On the lighter side, Vieira fulfilled a girlhood fantasy and became a Rockette at Radio City Music Hall for a day last November. "The people at NBC said to me, ‘If there's something you've always dreamed of doing, you can do it here.' The next thing I knew, there I was onstage, just kicking my legs and having a great time. That was so neat. It was thrilling!

"One of the joys of this job is that you get to explore parts of yourself you'd never get a chance to express, and parts of the world you'd never get a chance to see," she says. Vieira has also traveled (with son Ben) to China, the prelude to her covering the Summer Olympics in Beijing. All this, and she's in her sixth year of hosting the syndicated version of Who Wants to Be a Millionaire. "It's a little bit mind-boggling," she concedes.

Now that her children are teenagers, Vieira believes, coanchoring Today is the right job at the right time. "I worried about the mornings without them. So I cried about it — that's my MO, I cry about everything — and the kids reminded me that I never made eggs for them anyway, and besides, we fight in the morning." Now she gives each sleeping child a kiss before she leaves, "as much just to check to see if they're in the bed."

Vieira has recently returned from Scotland, where she interviewed J.K. Rowling, the author of the Harry Potter books. I remark that Rowling seemed more vulnerable with Vieira than I'd seen her in other interviews. Vieira nods. "We really connected on a lot of levels. We have a similar sense of humor, and we're both moms. Her mother died of multiple sclerosis, and Richard has MS, so I brought her a copy of his memoir, Blindsided."

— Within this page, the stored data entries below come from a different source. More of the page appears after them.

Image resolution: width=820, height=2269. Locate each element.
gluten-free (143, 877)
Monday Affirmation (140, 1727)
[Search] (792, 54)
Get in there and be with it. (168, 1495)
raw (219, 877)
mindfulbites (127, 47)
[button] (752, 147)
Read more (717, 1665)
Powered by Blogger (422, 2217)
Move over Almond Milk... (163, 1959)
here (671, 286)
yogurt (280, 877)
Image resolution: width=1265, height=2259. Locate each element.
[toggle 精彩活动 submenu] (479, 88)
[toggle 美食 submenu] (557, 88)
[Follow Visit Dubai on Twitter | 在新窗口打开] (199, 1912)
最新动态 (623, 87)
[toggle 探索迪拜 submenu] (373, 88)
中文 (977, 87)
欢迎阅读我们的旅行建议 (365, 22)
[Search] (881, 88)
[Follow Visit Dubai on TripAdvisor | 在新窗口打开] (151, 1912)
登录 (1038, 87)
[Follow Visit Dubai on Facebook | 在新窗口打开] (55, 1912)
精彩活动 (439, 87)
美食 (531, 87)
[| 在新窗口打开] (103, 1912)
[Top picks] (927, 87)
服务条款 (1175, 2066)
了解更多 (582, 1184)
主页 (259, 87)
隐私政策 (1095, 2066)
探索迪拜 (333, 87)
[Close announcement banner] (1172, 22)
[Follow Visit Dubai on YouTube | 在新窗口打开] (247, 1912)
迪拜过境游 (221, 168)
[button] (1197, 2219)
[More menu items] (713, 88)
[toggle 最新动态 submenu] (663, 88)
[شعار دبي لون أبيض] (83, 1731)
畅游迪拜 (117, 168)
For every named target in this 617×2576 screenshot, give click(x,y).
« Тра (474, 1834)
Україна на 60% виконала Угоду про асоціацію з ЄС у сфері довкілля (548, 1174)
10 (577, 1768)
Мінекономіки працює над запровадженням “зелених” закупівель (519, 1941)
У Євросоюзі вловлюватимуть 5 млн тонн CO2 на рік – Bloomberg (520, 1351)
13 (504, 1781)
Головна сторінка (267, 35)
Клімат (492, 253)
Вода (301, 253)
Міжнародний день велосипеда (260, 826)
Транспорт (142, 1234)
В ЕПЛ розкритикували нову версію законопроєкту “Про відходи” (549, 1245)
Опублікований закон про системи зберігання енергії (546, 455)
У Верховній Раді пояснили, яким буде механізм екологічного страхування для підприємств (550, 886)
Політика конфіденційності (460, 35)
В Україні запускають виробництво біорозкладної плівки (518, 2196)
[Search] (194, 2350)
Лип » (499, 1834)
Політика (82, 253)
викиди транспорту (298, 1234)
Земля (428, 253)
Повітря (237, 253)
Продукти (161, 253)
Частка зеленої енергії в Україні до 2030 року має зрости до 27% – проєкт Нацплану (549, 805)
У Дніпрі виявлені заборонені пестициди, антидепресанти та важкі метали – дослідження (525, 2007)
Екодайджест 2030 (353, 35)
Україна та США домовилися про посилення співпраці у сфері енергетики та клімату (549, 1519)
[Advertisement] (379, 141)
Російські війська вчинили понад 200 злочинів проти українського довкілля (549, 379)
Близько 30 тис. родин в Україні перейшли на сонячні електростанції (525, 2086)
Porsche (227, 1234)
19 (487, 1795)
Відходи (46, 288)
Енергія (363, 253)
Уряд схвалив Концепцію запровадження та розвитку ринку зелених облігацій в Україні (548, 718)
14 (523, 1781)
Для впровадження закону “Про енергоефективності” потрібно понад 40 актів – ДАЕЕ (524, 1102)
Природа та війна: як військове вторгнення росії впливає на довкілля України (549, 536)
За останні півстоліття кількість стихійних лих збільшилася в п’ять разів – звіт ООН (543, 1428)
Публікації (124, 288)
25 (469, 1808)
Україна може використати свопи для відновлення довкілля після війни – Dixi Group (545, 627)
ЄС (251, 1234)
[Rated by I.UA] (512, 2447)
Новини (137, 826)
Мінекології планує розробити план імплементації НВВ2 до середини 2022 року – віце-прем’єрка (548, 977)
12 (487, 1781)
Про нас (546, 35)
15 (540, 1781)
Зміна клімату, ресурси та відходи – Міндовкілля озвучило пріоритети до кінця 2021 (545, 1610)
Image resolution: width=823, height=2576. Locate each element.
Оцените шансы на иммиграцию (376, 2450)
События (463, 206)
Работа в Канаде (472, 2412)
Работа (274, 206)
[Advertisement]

Good Housekeeping Photo Meredith Vieira

By the time Cohen and Vieira met in late 1982, he had already fallen in love with her voice. He happened to hear it earlier that year, he writes, over the audio speakers at CBS News headquarters in Manhattan, where he was a producer. "Whose voice is that?" he asked a colleague. Told she was a new correspondent based in Chicago, Cohen said, "I am going to marry that woman." He calls their initial encounter "contempt at first sight." Walking by Vieira's CBS Chicago office, he saw her lying on a couch watching Looney Tunes on TV. "Very impressive," he said. "A real journalist."